• _Goal of the exercise_: From the line containing "Select the Notes field label" through the last line of the data, return those lines exactly as written and nothing more.

[Stored records]
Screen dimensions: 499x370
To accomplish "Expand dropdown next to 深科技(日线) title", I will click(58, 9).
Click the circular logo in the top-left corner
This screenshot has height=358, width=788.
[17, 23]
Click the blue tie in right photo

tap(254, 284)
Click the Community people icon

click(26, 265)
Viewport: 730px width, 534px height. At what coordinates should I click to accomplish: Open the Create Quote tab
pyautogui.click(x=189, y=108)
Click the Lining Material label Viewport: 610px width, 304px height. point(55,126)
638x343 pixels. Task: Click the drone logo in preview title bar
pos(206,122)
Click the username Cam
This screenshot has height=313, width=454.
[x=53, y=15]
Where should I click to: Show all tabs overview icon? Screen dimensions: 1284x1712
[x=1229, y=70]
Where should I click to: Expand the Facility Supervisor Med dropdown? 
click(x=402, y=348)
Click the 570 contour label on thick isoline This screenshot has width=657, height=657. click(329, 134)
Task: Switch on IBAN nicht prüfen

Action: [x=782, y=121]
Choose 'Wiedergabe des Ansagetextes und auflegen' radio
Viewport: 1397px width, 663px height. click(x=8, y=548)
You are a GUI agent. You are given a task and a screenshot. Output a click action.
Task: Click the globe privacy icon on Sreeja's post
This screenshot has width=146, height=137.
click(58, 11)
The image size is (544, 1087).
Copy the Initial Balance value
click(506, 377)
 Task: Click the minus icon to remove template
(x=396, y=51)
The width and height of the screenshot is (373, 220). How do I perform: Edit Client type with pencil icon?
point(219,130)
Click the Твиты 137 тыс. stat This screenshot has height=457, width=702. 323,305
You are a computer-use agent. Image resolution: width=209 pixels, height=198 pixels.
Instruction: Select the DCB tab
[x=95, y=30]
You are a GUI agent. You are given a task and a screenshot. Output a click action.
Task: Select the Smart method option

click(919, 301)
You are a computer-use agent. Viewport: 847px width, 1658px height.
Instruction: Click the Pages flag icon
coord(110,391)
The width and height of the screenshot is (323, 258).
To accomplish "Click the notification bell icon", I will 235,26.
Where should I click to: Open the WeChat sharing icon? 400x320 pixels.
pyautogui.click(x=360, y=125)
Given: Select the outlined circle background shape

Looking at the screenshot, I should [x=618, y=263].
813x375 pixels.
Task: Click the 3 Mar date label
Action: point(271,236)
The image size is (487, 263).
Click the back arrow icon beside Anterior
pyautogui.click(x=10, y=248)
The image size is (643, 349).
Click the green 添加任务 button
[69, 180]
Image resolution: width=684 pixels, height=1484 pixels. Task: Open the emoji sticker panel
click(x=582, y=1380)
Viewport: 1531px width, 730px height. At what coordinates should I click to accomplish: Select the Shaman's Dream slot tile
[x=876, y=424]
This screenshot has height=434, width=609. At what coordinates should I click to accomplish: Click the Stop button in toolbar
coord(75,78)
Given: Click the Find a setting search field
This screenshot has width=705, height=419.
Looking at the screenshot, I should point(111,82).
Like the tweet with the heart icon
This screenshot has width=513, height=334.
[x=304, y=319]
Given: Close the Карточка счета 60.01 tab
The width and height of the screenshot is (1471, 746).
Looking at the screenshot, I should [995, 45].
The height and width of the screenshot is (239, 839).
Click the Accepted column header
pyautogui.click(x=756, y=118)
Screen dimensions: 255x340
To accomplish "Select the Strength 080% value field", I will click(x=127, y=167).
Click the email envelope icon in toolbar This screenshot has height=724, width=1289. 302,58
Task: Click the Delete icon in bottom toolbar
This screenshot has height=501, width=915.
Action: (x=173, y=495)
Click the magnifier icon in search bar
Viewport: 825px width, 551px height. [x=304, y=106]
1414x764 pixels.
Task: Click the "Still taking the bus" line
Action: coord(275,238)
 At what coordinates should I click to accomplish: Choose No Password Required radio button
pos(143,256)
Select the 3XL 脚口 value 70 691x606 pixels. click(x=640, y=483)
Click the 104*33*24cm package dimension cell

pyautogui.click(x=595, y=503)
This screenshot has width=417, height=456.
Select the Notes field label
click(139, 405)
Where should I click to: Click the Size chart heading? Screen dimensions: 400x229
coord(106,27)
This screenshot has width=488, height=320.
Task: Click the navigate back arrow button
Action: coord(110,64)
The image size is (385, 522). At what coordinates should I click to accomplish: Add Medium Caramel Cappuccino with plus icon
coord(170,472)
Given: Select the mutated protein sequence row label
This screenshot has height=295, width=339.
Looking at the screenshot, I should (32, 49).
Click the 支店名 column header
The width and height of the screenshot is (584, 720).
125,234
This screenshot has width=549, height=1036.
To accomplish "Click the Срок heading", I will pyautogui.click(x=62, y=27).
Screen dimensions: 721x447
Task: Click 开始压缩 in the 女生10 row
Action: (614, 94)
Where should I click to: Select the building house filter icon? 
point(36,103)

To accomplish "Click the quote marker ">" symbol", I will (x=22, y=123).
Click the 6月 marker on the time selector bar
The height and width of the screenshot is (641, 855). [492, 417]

• _Task output_:
Select the Notes field label
click(139, 405)
Where should I click to: Click the Size chart heading? Screen dimensions: 400x229
coord(106,27)
This screenshot has width=488, height=320.
Task: Click the navigate back arrow button
Action: coord(110,64)
The image size is (385, 522). At what coordinates should I click to accomplish: Add Medium Caramel Cappuccino with plus icon
coord(170,472)
Given: Select the mutated protein sequence row label
This screenshot has height=295, width=339.
Looking at the screenshot, I should (32, 49).
Click the 支店名 column header
The width and height of the screenshot is (584, 720).
125,234
This screenshot has width=549, height=1036.
To accomplish "Click the Срок heading", I will pyautogui.click(x=62, y=27).
Screen dimensions: 721x447
Task: Click 开始压缩 in the 女生10 row
Action: (614, 94)
Where should I click to: Select the building house filter icon? 
point(36,103)

To accomplish "Click the quote marker ">" symbol", I will (x=22, y=123).
Click the 6月 marker on the time selector bar
The height and width of the screenshot is (641, 855). [492, 417]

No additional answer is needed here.